Graduation Year


Document Type




Degree Granting Department

Public Health

Major Professor

Yiliang Zhu, Ph.D.

Committee Member

Getachew Dagne, Ph.D.

Committee Member

Jeff Gift, Ph.D.


Dose-response, Biphasic, Neurotoxicity, Risk, Toxicology


In collaboration with the United States Environmental Protection Agency (USEPA), the University of South Florida Health Risk Methodology Group has developed dose-time-response models to characterize neurobehavioral response to chemical exposure. The application of dose-time-response models to neurobehavioral screening tests on laboratory animals allows for benchmark dose estimation to establish exposure limits in environmental risk assessment. This thesis has advanced dose-time-response modeling by generalizing a published toxico diffusion model to allow for dose dependent time of peak effects. To accomplish this, a biphasic model was developed which adopted the effect compartment model paradigm used in pharmacokinetics/pharmacodynamics to estimate a distributional rate constant to account for dose related variation in the time of peak effect. The biphasic model was able to describe dose-dependent time of peak effects as observed in the data on acute exposure to parathion and adequately predicted the observed response.
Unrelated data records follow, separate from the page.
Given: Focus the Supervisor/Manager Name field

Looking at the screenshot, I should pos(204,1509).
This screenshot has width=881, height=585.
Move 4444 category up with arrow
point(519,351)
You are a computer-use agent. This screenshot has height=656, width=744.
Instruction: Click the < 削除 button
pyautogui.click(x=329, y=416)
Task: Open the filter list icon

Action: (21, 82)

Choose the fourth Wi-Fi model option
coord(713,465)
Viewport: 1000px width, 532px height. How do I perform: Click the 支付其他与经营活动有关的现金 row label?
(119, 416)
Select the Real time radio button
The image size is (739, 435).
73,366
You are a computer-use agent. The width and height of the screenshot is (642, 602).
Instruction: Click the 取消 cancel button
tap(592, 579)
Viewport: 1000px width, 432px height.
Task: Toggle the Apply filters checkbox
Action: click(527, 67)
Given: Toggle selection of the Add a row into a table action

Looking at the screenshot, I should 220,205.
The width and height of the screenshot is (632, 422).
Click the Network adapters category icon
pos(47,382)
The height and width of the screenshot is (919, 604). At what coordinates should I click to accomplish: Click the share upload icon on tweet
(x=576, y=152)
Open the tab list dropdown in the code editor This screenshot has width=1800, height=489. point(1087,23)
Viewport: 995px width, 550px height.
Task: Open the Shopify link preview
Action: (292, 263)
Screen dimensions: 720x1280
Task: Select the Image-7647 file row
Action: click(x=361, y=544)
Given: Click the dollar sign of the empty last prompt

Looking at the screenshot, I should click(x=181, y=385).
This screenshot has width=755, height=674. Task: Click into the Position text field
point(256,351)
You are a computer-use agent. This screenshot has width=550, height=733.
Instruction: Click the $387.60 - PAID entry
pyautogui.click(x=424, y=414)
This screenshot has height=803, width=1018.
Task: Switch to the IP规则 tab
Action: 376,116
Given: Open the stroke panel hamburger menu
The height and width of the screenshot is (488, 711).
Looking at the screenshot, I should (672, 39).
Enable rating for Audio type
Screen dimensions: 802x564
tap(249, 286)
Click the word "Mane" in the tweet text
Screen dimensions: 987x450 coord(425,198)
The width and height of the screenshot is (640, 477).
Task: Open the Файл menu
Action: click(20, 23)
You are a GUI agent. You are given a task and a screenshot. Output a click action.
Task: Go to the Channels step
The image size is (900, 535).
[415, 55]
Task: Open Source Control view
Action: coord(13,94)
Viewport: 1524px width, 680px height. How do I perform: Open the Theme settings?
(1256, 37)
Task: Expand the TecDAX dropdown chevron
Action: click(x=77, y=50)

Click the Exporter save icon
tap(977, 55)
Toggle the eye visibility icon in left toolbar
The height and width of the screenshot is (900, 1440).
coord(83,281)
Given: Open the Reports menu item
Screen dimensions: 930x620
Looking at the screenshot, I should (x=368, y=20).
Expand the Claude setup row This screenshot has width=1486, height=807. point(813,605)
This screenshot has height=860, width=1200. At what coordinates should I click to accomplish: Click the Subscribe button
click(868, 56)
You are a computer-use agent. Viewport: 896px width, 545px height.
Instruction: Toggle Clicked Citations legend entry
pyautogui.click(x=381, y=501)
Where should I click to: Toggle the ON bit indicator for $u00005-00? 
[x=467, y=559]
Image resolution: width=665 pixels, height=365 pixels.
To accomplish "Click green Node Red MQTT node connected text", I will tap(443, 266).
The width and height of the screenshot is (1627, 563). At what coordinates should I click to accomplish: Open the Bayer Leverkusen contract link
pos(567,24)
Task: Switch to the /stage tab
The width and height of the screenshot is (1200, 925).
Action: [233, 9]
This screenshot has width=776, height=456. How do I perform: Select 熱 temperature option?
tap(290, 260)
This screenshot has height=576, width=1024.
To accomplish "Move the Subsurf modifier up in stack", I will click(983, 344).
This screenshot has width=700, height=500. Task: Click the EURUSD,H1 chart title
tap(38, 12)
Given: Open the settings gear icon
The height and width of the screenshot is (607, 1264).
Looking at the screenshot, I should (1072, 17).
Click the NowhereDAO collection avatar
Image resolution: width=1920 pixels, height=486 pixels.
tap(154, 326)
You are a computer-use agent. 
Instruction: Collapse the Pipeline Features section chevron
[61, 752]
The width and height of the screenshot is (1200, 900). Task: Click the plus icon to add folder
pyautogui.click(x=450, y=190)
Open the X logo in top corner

However, the experimental design appeared insufficient in statistical power to confirm statistical significance for each parameter of interest. Motivated by the question of what design requirement might be necessary to validate the biphasic model, Monte Carlo simulation was adopted. Simulations were performed to assess the efficacy and efficiency of various experimental designs for detecting and evaluating some critical characteristics of the biphasic model, including the TOPE. The results of simulation suggest that the location of measurement times around the TOPE have important implications for assessing the statistical significance of the parameter that describes dose-dependent TOPE and that the mean squared error of the parameter estimator was improved most when testing times were chosen to bracket the TOPE. While dose dependent time of peak effects has underlying physiological mechanisms such as synergistic or capacity limited kinetics, the biphasic model estimates these physiological properties through a mathematical function which may be physiologically relevant but does not necessarily define physiological mechanisms underlying the response. However, if verified through further testing, the biphasic model may contribute to the USEPA’s aim of developing physiologically relevant dose-response models for assessing risk of neurotoxicity with repeated measurements of response.